Dharma Sejati Adalah Dasar Asasi

Sebenarnya untuk apakah tempat tinggal itu? Untuk menikmati kebahagiaan jiwa yang diperoleh dari perenungan kepada Tuhan, untuk memperoleh kesempatan agar dapat bermeditasi kepada Tuhan dengan tenang tanpa gangguan. Semua hal lainnya dapat diabaikan, tetapi bukan hal-hal tersebut di atas. Menikmati kebahagiaan manunggal dengan Tuhan yang mutlak dan mencapai kebebasan sejati merupakan dharma yang sesungguhnya bagi manusia. Orang yang telah mencapai tingkat itu tidak akan dapat dikungkung, sekali pun misalnya ia dikurung dalam sel penjara yang paling mengerikan. Di lain pihak, bagi seseorang yang masih menjadi hamba raganya, bahkan sehelai rumput pun dapat menjadi penyebab kematiannya.

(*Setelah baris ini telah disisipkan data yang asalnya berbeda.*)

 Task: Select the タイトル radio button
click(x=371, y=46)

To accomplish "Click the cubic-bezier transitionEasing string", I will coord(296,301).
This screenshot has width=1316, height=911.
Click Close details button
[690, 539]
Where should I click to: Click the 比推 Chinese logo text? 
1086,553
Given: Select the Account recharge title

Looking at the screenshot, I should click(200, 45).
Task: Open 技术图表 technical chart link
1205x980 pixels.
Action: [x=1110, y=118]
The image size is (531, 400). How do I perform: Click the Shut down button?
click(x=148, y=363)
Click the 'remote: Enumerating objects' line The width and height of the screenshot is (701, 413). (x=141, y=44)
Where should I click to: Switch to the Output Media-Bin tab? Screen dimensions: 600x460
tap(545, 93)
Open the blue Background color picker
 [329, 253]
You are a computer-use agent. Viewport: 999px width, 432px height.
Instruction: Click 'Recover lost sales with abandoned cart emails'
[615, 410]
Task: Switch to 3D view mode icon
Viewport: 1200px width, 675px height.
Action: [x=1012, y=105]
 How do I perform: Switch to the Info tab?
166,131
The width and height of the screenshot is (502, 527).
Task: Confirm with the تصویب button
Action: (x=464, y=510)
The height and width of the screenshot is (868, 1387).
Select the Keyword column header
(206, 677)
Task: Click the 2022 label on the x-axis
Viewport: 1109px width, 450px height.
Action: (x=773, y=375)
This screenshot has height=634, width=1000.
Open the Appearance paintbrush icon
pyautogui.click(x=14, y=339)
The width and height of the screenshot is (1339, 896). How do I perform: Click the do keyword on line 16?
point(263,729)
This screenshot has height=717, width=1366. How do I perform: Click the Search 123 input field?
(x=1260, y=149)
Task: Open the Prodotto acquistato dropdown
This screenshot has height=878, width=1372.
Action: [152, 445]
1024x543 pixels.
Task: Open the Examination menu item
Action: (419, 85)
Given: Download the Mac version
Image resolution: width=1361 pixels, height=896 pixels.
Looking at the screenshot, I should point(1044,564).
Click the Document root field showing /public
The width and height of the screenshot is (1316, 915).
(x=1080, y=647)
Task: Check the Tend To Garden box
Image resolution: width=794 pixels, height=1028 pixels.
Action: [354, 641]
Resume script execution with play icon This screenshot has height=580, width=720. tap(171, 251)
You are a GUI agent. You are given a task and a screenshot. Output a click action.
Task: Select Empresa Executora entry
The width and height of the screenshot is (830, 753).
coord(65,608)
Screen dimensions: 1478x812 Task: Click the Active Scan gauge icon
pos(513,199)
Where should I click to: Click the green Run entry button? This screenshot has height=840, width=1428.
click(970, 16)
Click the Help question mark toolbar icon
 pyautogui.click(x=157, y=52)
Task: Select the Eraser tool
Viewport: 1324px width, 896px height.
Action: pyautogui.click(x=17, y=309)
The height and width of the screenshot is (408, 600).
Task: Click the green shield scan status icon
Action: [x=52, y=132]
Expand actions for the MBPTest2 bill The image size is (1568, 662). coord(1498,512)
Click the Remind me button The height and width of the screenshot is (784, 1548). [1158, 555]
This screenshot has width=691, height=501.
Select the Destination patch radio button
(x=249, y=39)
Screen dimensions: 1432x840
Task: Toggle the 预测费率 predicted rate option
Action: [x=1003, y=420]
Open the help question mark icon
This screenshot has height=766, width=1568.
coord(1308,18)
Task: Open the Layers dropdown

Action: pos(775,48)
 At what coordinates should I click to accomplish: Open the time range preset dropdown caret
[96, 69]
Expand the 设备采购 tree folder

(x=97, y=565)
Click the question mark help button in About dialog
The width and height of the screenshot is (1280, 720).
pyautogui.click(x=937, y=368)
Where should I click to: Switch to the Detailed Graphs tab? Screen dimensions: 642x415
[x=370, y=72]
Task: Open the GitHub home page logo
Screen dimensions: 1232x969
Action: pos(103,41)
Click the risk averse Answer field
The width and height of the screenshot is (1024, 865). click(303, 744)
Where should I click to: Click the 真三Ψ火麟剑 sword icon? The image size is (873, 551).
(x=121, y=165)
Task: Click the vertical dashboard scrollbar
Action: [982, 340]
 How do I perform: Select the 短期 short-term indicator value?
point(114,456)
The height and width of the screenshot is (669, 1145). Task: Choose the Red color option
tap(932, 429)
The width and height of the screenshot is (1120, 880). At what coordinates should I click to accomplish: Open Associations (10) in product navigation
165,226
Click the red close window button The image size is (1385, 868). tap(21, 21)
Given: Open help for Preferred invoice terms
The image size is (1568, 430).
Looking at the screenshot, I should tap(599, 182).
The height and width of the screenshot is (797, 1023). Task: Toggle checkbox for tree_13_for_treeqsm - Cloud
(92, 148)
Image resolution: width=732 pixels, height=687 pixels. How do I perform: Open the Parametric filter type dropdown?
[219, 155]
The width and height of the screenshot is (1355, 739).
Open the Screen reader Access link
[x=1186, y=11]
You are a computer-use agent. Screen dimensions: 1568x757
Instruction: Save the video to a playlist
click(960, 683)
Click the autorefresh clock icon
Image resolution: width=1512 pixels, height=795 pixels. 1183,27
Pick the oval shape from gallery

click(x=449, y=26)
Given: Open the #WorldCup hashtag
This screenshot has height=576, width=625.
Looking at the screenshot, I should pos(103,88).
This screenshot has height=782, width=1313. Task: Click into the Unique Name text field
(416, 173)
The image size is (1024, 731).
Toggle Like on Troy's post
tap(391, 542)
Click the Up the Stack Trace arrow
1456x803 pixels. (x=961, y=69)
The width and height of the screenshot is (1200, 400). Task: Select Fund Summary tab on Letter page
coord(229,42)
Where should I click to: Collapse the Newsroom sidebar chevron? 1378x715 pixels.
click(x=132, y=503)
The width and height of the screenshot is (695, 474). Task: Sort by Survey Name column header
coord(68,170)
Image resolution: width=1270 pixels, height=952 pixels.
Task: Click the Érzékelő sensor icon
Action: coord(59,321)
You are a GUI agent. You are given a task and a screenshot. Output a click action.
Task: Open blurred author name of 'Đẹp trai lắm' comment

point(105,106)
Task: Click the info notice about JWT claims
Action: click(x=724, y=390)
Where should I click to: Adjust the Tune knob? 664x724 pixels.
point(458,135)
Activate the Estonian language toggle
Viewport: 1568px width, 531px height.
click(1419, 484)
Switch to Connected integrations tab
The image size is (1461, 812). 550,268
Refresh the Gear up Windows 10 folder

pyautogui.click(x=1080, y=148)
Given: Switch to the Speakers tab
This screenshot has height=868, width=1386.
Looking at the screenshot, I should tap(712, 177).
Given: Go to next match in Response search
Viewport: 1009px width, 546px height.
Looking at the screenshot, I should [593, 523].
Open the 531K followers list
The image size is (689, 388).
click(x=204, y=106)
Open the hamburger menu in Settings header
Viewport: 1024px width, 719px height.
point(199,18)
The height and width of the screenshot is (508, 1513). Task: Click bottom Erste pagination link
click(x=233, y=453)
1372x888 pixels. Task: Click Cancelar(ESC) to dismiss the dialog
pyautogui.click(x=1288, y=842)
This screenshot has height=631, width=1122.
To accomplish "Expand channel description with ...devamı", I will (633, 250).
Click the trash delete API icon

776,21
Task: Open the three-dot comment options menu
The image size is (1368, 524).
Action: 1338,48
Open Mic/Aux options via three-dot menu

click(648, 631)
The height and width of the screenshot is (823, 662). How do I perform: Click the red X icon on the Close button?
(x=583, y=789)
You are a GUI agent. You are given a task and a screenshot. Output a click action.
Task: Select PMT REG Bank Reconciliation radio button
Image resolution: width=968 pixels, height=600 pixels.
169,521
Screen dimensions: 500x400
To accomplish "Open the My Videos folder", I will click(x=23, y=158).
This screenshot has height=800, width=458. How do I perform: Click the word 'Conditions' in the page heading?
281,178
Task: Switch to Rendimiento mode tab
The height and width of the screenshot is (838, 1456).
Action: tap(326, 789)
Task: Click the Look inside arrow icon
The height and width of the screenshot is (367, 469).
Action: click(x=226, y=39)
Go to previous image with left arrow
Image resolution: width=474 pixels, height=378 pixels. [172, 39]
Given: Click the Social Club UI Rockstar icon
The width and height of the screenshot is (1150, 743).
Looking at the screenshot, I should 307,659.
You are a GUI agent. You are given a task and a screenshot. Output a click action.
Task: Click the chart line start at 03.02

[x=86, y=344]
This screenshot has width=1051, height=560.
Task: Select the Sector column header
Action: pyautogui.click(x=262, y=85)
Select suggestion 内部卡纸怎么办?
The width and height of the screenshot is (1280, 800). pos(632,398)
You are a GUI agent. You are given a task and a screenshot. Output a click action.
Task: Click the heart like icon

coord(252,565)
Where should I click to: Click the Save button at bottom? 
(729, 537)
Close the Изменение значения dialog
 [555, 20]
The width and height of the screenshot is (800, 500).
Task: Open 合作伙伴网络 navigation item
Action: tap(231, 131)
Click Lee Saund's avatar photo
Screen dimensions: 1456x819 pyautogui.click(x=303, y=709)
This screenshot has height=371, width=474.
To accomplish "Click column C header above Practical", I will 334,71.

Dharma yang benar adalah: (1) berusaha agar selalu berada dalam kebahagiaan ātma, (2) tenggelam dalam pandangan batin, (3) memiliki  keyakinan  yang  teguh bahwa hakikat kita yang sejati sama dengan (Tuhan) Yang Mahamutlak, (4) menyadari bahwa semuanya adalah Brahman ‘Tuhan yang tidak terlukiskan, Yang Mahabesar’. Keempat hal ini merupakan dharma yang sejati. Dalam eksistensi fisik kita sebagai individu yang unik, keempat   hal ini disebut kebenaran, kedamaian, kasih, dan tanpa kekerasan (satya, śānti, prema, dan ahiṃsā), untuk memudahkan pelaksanaannya, sehingga individu-individu yang sebenarnya merupakan perwujudan dari Yang Mahamutlak, dapat mengikutinya dalam kehidupan sehari- hari. Meskipun demikian, keempat hal tersebut sarat dengan dharma batin atau realitas ātma. Baik sekarang maupun pada masa yang silam, manusia mengikuti dharma dengan berpegang teguh pada prinsip-prinsip yang luhur ini dalam setiap pikiran dan perbuatannya. Kebenaran, kedamaian, kasih, dan tanpa kekerasan masa kini merupakan (ekspresi) kesadaran manusia yang selalu tenggelam dalam ātma, pandangan yang dipusatkan pada kebenaran batin, renungan pada kenyataan diri yang sejati, dan pengertian bahwa semuanya adalah Brahman, Yang Maha Esa. Semua ini, yakni yang mendasar dan yang diperoleh, harus diselaraskan dan dipadukan. Kemudian barulah hal itu dapat disebut ātma- dharma.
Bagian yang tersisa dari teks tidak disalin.